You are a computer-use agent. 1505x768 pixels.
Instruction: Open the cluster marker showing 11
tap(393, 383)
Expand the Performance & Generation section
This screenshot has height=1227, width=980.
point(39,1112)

__________

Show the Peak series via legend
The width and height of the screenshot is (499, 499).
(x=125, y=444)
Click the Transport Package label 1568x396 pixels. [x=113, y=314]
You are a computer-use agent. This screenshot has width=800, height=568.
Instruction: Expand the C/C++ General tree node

__________

§ **The problem**: Could you set out the items between the lines holding "You are a computer-use agent. 1505x768" and "point(39,1112)", inclusive, as a Markdown table with the columns Row and Item line, leaving out any blank lines?

§ **Result**:
| Row | Item line |
|---|---|
| 1 | You are a computer-use agent. 1505x768 pixels. |
| 2 | Instruction: Open the cluster marker showing 11 |
| 3 | tap(393, 383) |
| 4 | Expand the Performance & Generation section |
| 5 | This screenshot has height=1227, width=980. |
| 6 | point(39,1112) |